Word for word, repeat every entry that appears below.

Saved data entries

******

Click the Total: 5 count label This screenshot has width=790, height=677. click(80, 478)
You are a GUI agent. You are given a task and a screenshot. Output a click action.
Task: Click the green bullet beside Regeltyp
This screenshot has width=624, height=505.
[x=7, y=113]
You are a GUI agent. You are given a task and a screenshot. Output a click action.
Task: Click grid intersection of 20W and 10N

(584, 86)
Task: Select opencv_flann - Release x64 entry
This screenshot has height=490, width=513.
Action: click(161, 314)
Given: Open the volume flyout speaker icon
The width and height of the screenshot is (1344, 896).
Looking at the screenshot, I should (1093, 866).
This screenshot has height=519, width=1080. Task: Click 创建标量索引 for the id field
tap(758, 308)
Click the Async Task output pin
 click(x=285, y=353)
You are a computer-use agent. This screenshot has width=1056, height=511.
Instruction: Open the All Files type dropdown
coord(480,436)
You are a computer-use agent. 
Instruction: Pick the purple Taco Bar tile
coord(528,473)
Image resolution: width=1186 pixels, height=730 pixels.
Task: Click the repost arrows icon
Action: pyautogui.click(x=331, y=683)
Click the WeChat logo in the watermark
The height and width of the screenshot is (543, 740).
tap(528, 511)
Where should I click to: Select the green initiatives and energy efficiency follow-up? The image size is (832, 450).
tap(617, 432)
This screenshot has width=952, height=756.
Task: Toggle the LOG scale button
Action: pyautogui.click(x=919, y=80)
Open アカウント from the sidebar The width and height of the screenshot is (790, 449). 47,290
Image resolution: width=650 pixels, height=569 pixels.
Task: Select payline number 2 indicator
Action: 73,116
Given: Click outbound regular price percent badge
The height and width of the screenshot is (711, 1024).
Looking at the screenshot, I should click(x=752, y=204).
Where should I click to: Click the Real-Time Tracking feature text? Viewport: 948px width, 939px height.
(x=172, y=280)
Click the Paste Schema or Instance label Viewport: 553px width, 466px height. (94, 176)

******

## ANSWER FOR THE TASK:
Click the Total: 5 count label This screenshot has width=790, height=677. click(80, 478)
You are a GUI agent. You are given a task and a screenshot. Output a click action.
Task: Click the green bullet beside Regeltyp
This screenshot has width=624, height=505.
[x=7, y=113]
You are a GUI agent. You are given a task and a screenshot. Output a click action.
Task: Click grid intersection of 20W and 10N

(584, 86)
Task: Select opencv_flann - Release x64 entry
This screenshot has height=490, width=513.
Action: click(161, 314)
Given: Open the volume flyout speaker icon
The width and height of the screenshot is (1344, 896).
Looking at the screenshot, I should (1093, 866).
This screenshot has height=519, width=1080. Task: Click 创建标量索引 for the id field
tap(758, 308)
Click the Async Task output pin
 click(x=285, y=353)
You are a computer-use agent. This screenshot has width=1056, height=511.
Instruction: Open the All Files type dropdown
coord(480,436)
You are a computer-use agent. 
Instruction: Pick the purple Taco Bar tile
coord(528,473)
Image resolution: width=1186 pixels, height=730 pixels.
Task: Click the repost arrows icon
Action: pyautogui.click(x=331, y=683)
Click the WeChat logo in the watermark
The height and width of the screenshot is (543, 740).
tap(528, 511)
Where should I click to: Select the green initiatives and energy efficiency follow-up? The image size is (832, 450).
tap(617, 432)
This screenshot has width=952, height=756.
Task: Toggle the LOG scale button
Action: pyautogui.click(x=919, y=80)
Open アカウント from the sidebar The width and height of the screenshot is (790, 449). 47,290
Image resolution: width=650 pixels, height=569 pixels.
Task: Select payline number 2 indicator
Action: 73,116
Given: Click outbound regular price percent badge
The height and width of the screenshot is (711, 1024).
Looking at the screenshot, I should click(x=752, y=204).
Where should I click to: Click the Real-Time Tracking feature text? Viewport: 948px width, 939px height.
(x=172, y=280)
Click the Paste Schema or Instance label Viewport: 553px width, 466px height. (94, 176)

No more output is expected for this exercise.